From paralysis to pedalling; Norma’s recovery from locked-in syndrome
In October 2016, cyclist Norma found herself on the critical care unit in the Royal Cornwall Hospital. Within days she had gone from feeling slightly under the weather to fighting for her life on a ventilator. The diagnosis was Guillain-Barré syndrome, a rapid-onset muscle weakness where the immune system attacks the nerves.
“It started as just a tummy bug. Guillain-Barré syndrome tends to follow minor ailments, which we all get at some point,” says Norma. “I don’t remember the first three months, although I do vaguely remember Christmas – still on the critical care ward – with my family around me.”
When she did start to become more mentally present, she was still paralysed from the effects of Guillain-Barré.
I would be trying to share a joke. The staff were always wonderful, always including me even though they knew I couldn’t respond
Norma
“It’s known as ‘locked-in syndrome’, a medical condition where only your eyes can move – one blink for yes and two for no. All I could do was answer direct questions and it’s very, very frustrating, especially as I am a real chatterbox.
“But I have the most expressive eyes the staff had ever seen. With those eyes I could laugh, express pain, frustration.
“I would be trying to share a joke. The staff were always wonderful, always including me even though they knew I couldn’t respond.
“Then on 15 February, I was fitted with a speaking valve! I could speak! I could chat!”
Norma spent six months on the critical care unit, her doctors unsure whether she would ever recover. Thankfully, she made slow but steady progress and was eventually well enough to be transferred to Marie Therese House rehabilitation unit at St Michael’s Hospital in Hayle to begin the next stage of her recovery. Although still paralysed, all the pipes and tubes had gone.

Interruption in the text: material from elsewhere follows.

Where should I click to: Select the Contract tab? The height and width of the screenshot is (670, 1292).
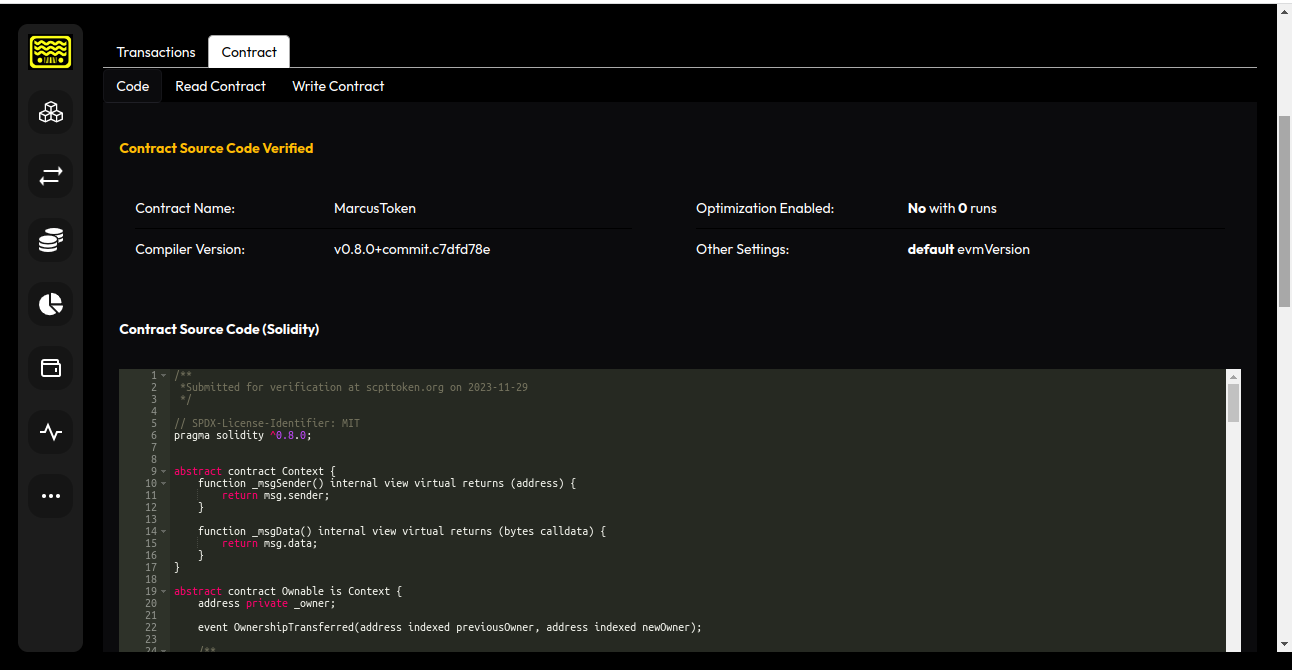(249, 52)
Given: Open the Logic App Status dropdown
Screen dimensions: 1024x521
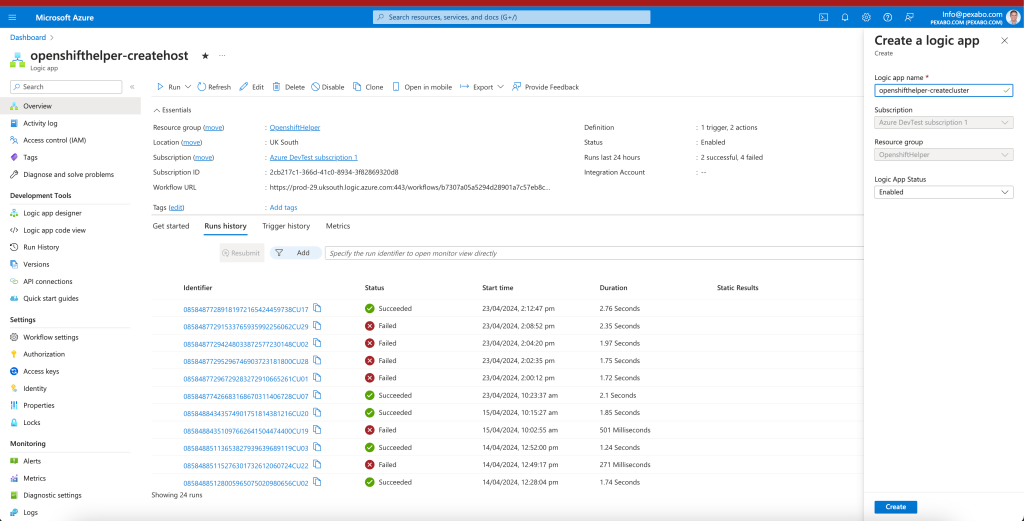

In all Norma spent 12 months at Marie Therese undergoing rehabilitation. Her family rallied around to support her, as did her friends from her local cycling group.
Norma credits ‘the girls’, as she calls them, as being a crucial part of her gradual recovery.
“What started off as the wives and partners of my husband’s friends branched out further. It’s lovely. We’re all from different walks of life and share a really amazing friendship,” says Norma, explaining the group’s history.
“The girls, as we like to call ourselves, although we’re anywhere between 60 and 80, meet every Tuesday afternoon. We do a three- to four-hour cycle, shorter in winter, but it’s still a laudable distance, although we undo all the good work by going back to the leader’s house afterwards for tea and cake. That is where we hatch different ideas, for mini-breaks away or longer holidays with the bikes, like cycling through France. The group’s been going now for 12 years.
“They’ve been wonderful. When I was on the critical care ward I could only have close family as visitors. My birthday was in January, and my friends wanted to come and see me. It was allowed, just for five minutes, and they all came in their Lycra through the ward, singing happy birthday to me very quietly so as not to disturb the other patients.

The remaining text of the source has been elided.